Bettencourt Boulevard: Christian Schiaretti tombe dans le piège du théâtre bourgeois

22 janvier 2016 Par Araso | 0 commentaires

Après Aujourd’hui ou les Coréens (1993) et Par-dessus bord (2008), Christian Schiaretti revient à Michel Vinaver avec Bettencourt Boulevard. La pièce a été créée en Novembre 2015 au Théâtre National de Villeurbanne et est désormais en tournée au théâtre national de la Colline. Une mise en scène très conservatrice et sans prise de risque qui s’inscrit dans la droite lignée du théâtre bourgeois.

Note de la rédaction :

Avec Bettencourt Boulevard, Michel Vinaver réussit une nouvelle fois la prouesse de transformer une actualité en pièce de théâtre. Avec l’affaire Bettencourt, le dramaturge du réel est chez lui. Ancien PDG d’une filiale de Gillette, il a écrit sur le monde du travail, des faits divers et des faits politiques pendant des années tout en gardant un pied dans l’entreprise.

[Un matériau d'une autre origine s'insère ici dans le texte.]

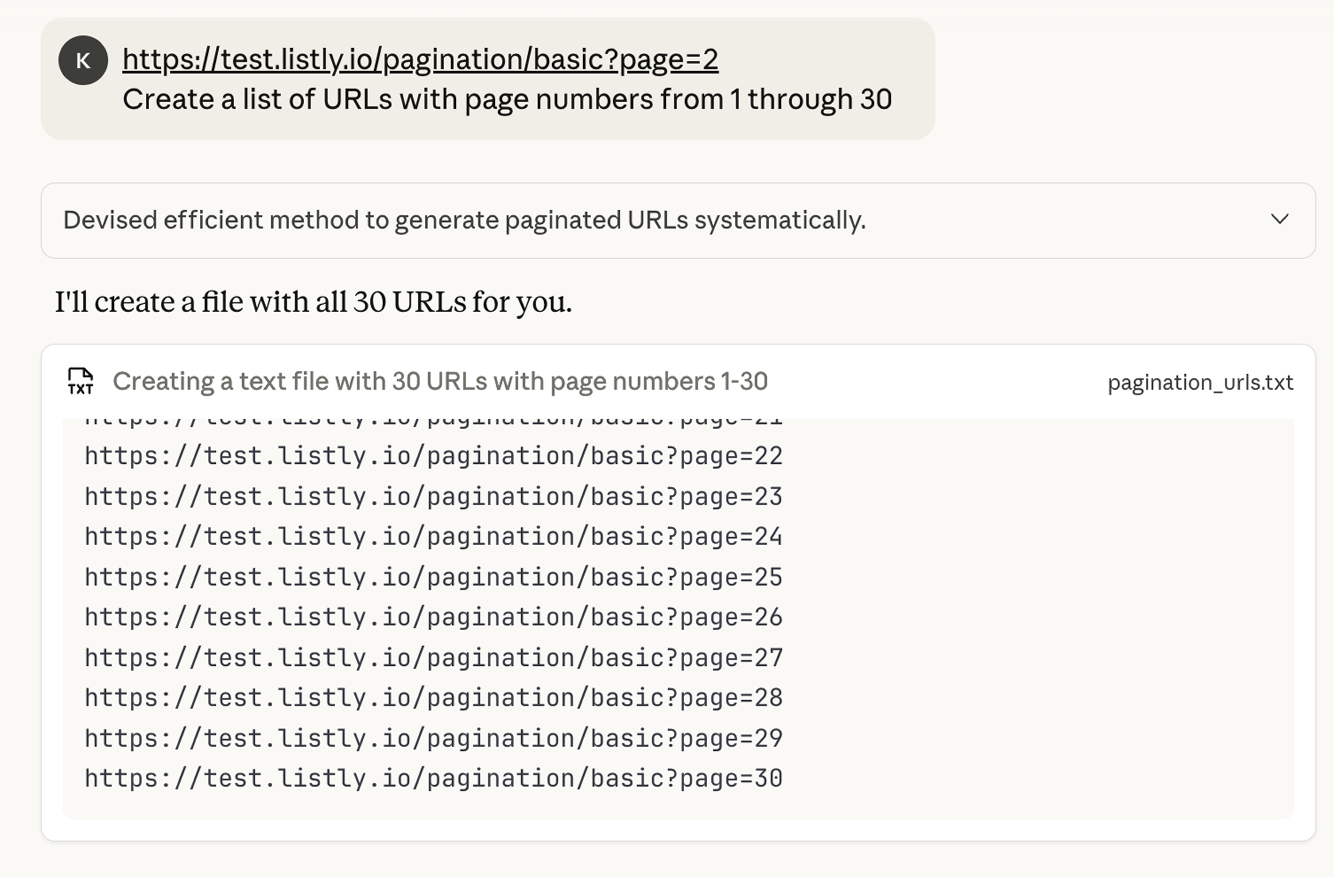Image resolution: width=1334 pixels, height=877 pixels.
Task: Open the 'Creating a text file' header
Action: (439, 382)
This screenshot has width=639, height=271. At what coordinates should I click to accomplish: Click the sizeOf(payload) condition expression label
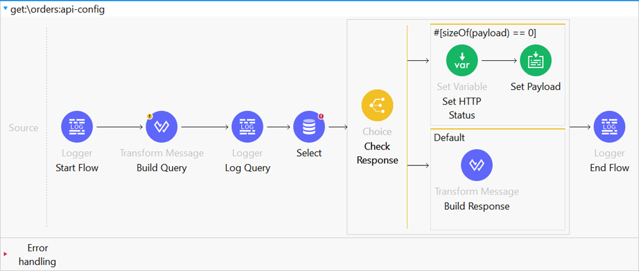coord(485,33)
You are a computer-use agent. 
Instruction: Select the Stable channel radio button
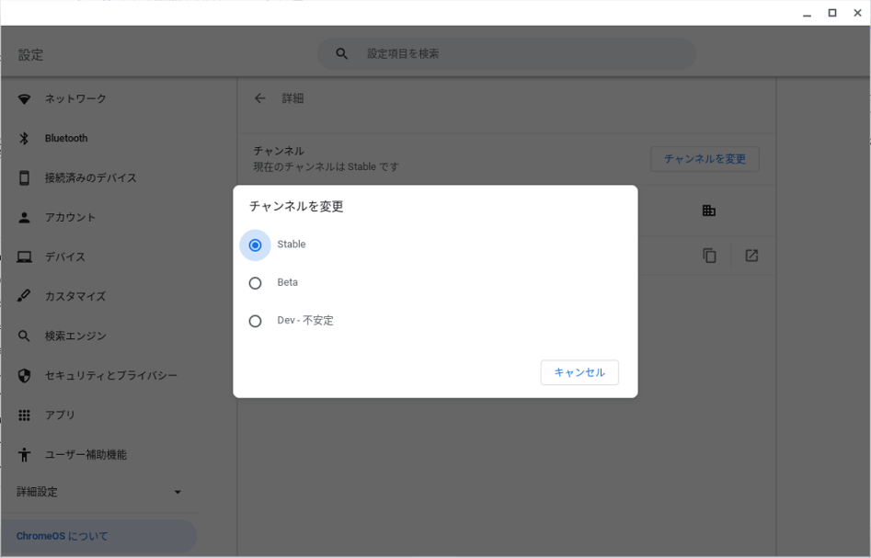click(x=255, y=245)
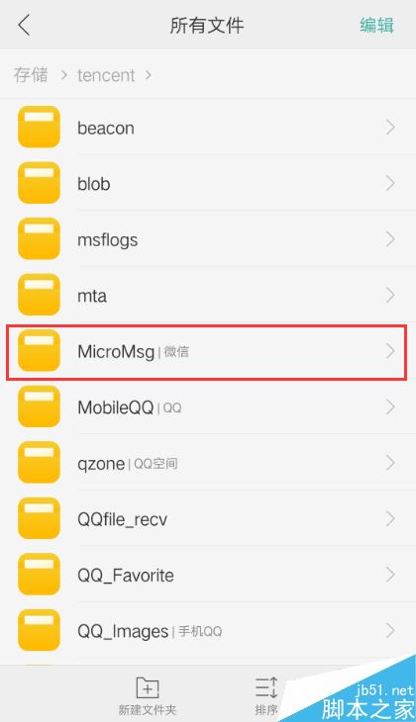Tap the new folder icon at bottom
416x722 pixels.
148,687
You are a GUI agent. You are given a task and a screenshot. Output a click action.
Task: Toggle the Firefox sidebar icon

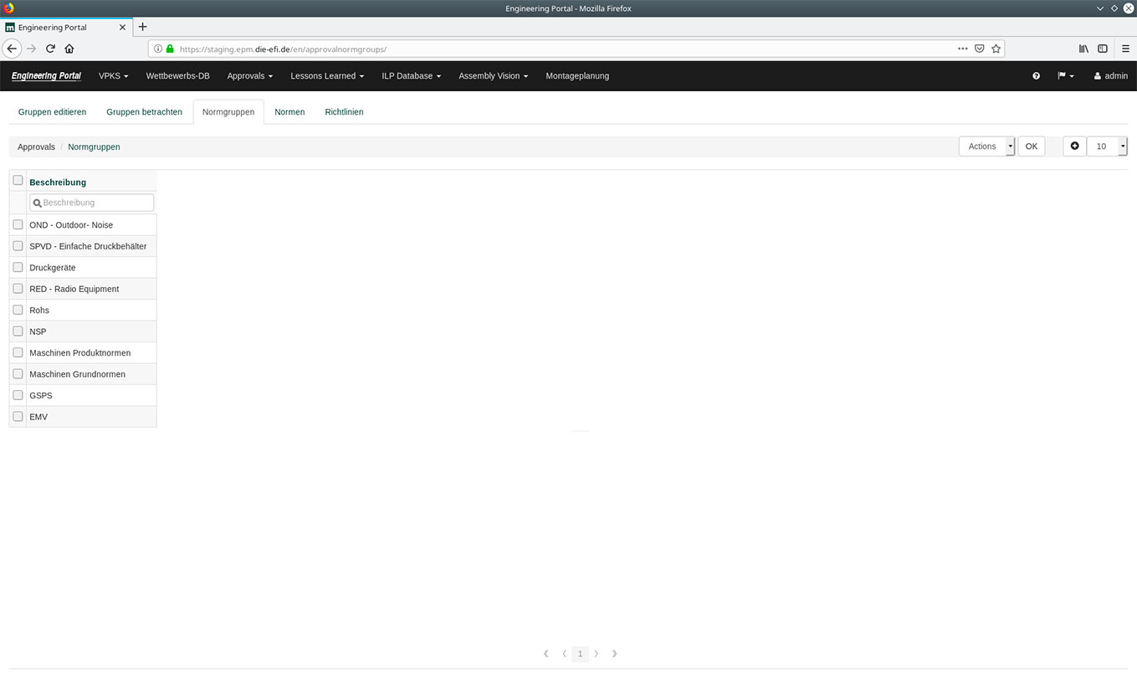[1103, 49]
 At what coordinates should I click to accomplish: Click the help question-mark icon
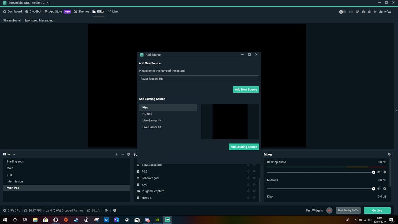(x=364, y=11)
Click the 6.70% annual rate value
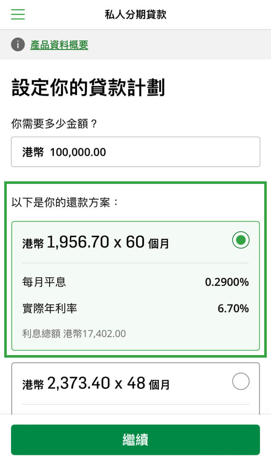Image resolution: width=271 pixels, height=465 pixels. [233, 309]
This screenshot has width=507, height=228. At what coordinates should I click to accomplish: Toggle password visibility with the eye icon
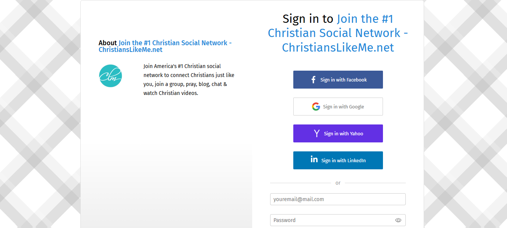click(398, 220)
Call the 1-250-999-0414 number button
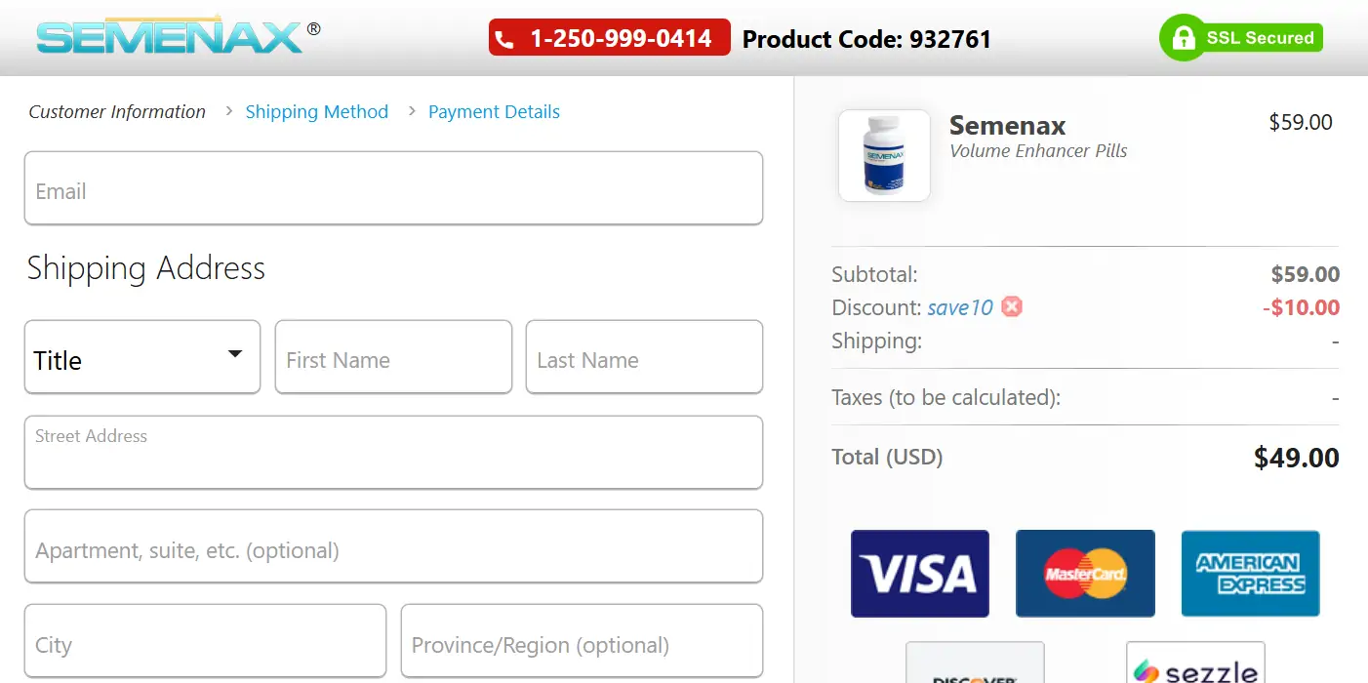The height and width of the screenshot is (683, 1368). [608, 37]
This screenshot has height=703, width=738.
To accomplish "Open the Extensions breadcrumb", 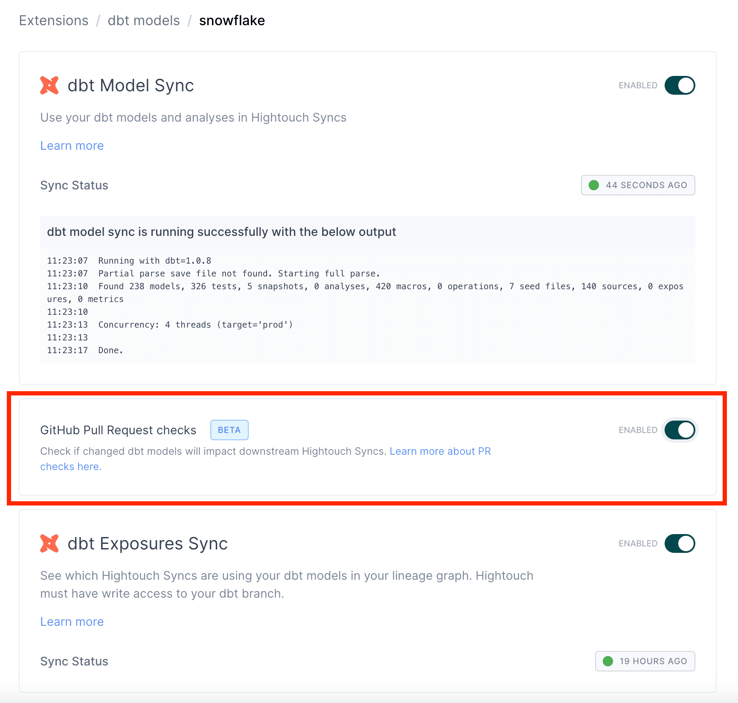I will [x=53, y=20].

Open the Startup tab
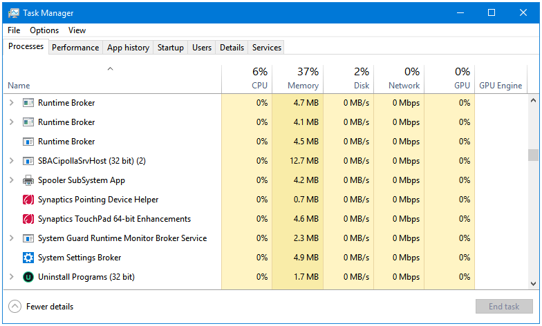(x=170, y=48)
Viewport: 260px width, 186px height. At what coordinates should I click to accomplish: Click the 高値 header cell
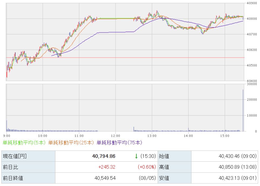[175, 167]
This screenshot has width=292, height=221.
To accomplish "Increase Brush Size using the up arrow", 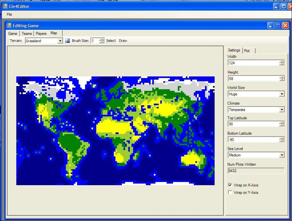I will [101, 39].
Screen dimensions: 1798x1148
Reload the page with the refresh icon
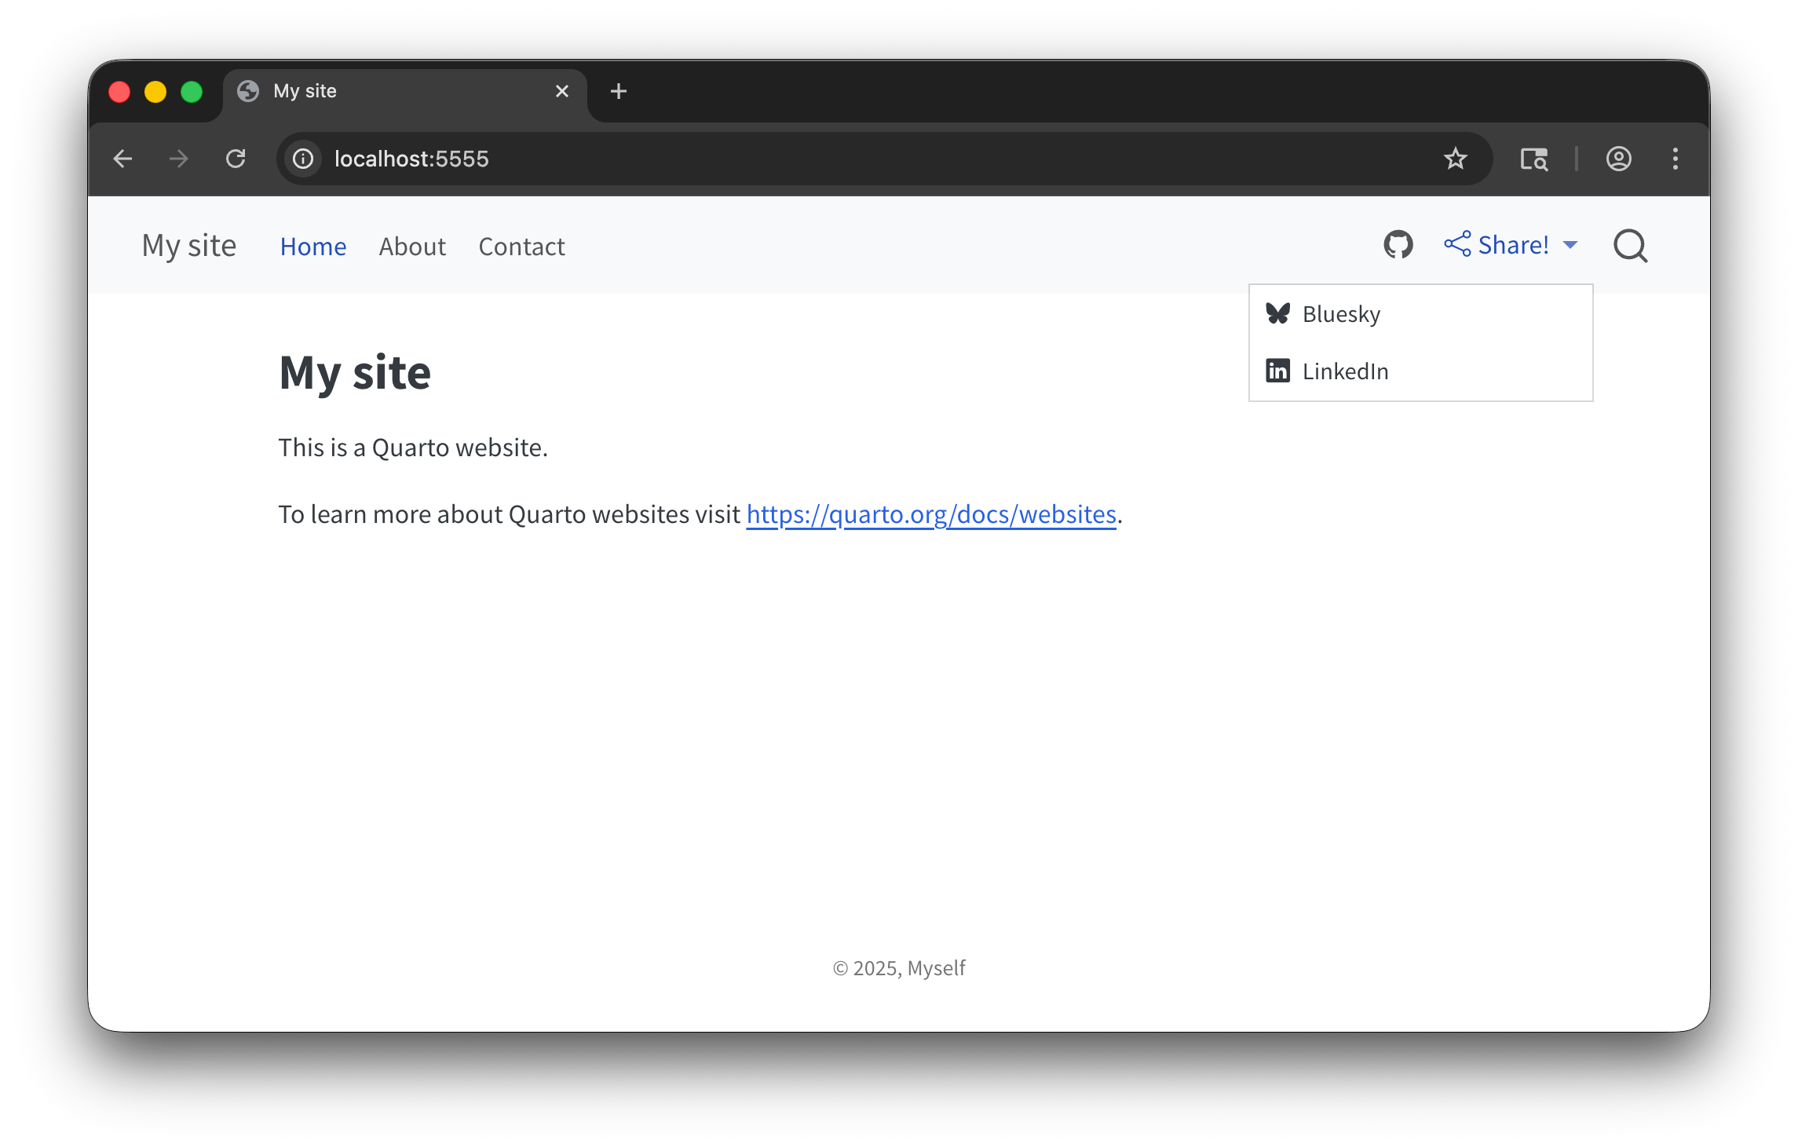[236, 159]
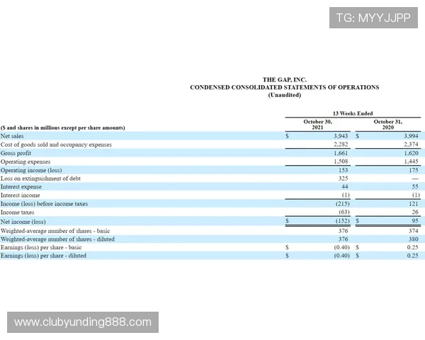The width and height of the screenshot is (425, 340).
Task: Click the October 31, 2020 column header
Action: [x=387, y=125]
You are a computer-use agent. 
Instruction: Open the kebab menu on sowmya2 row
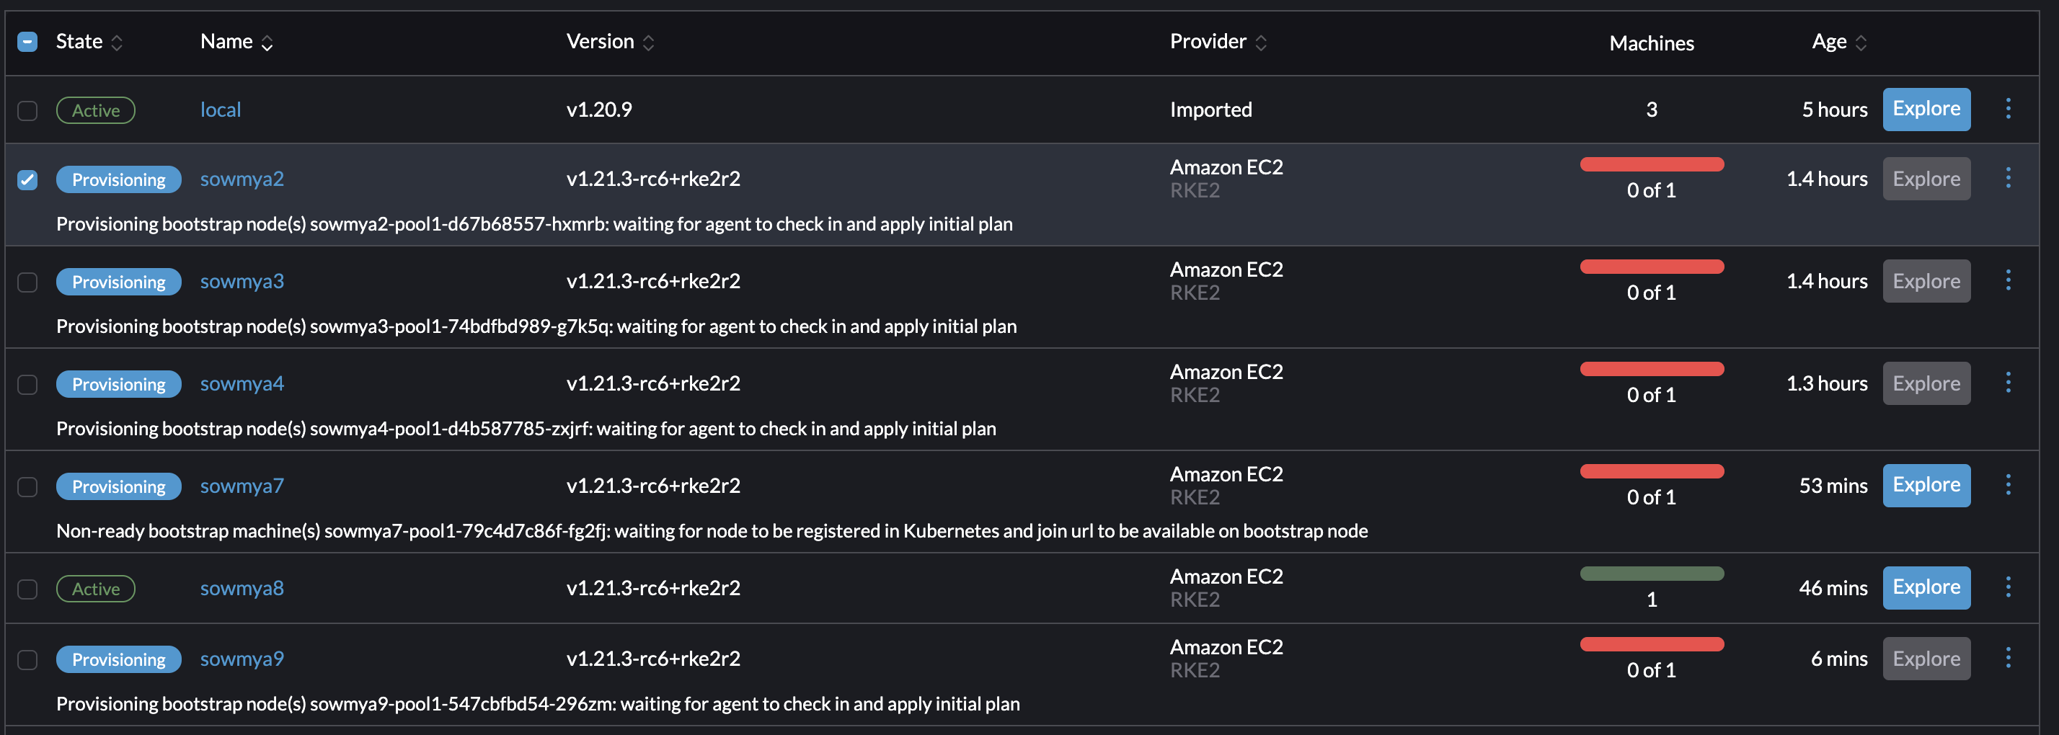coord(2009,179)
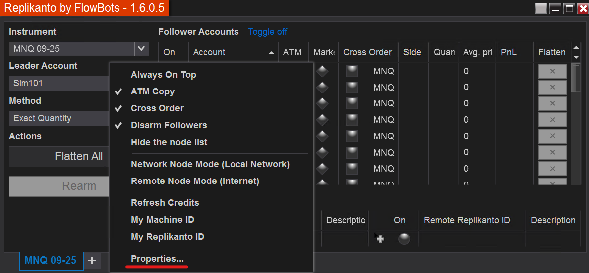
Task: Toggle the Cross Order checkbox in first row
Action: pos(352,71)
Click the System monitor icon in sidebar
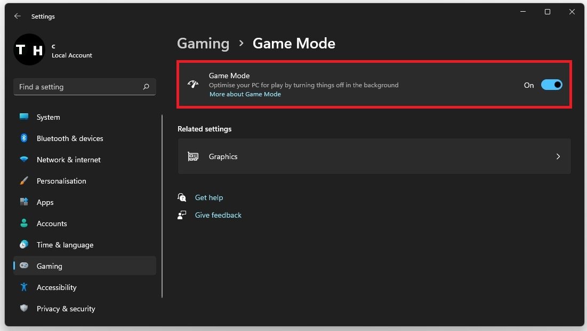 pyautogui.click(x=24, y=117)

On sent chez Michel Vinaver une profonde bienveillance pour ses protagonistes, y compris pour Eugène Schueller lui-même, chimiste fondateur du groupe L’Oréal, génie du marketing avec des opinions politiques à l’extrême de l’extrême droite. C’est d’ailleurs là qu’est le point de départ du noeud dramatique: Eugène Schueller en miroir du rabbin Eugène Meyers. Le reste du casting, Nicolas Sarkozy et Eric Woerth compris, est au complet.

Le texte parle de lui-même: on ne sait plus où s’arrête la réalité et où commence la fiction. Les personnages, plus vrais que nature, sont excessivement bien peints. Le ton est sarcastique comme il se doit. Le verbe est simple, caustique, droit, sans détour. Il est donc d’autant plus difficile de comprendre que Christian Schiaretti n’ait pas eu envie de s’emparer de ce texte pour le faire exploser. « Mon travail consiste à aider la femme la plus riche de France à payer moins d’impôts » confie Claire Thibout, comptable de Liliane Bettencourt.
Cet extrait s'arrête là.